[Start of section]

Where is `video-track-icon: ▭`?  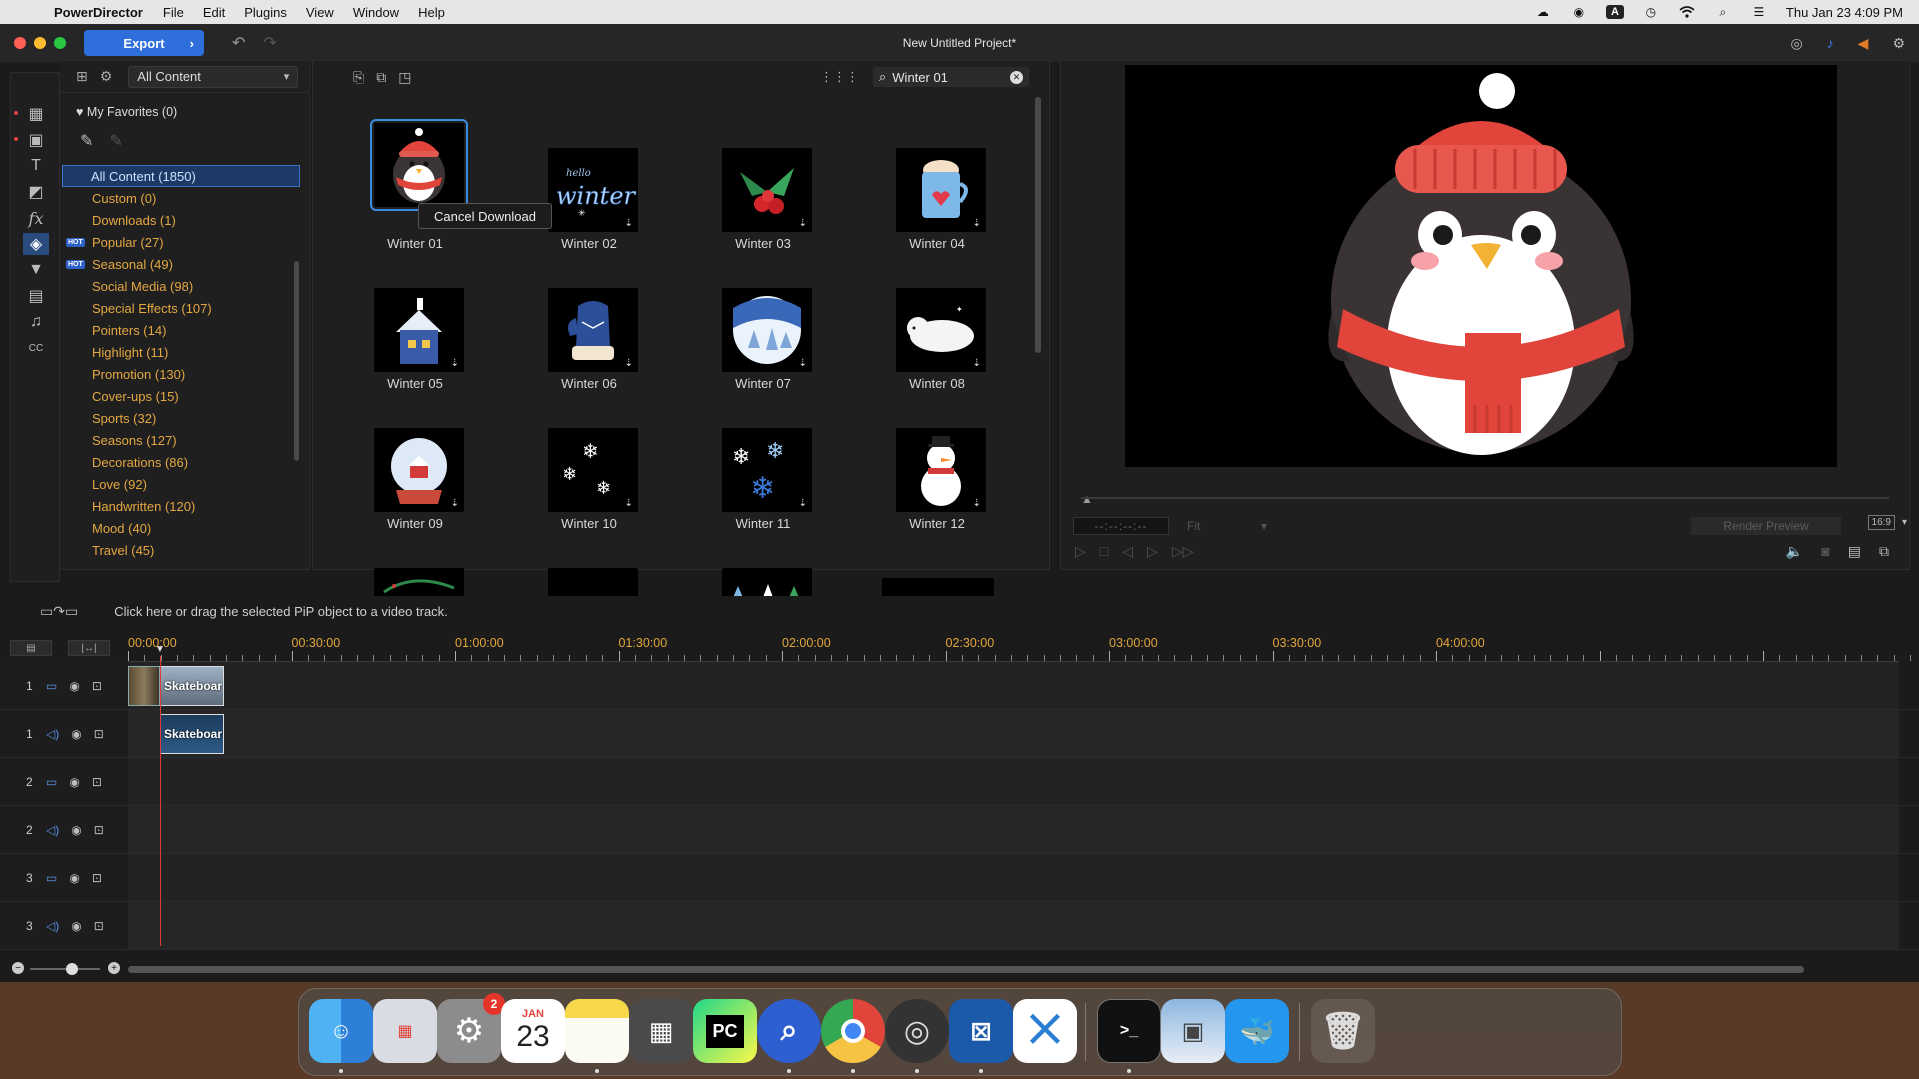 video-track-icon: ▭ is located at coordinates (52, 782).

[End of section]
[Start of section]

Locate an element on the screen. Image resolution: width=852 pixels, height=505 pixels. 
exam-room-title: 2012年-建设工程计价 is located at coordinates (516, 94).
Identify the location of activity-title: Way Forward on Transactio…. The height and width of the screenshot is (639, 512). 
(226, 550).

[End of section]

== PROBLEM TO SOLVE ==
Write out everything from the line containing "Identify the location" down to the line containing "(226, 550).", including both of those lines.

== SOLUTION TO THIS EXERCISE ==
Identify the location of activity-title: Way Forward on Transactio…. The height and width of the screenshot is (639, 512). 
(226, 550).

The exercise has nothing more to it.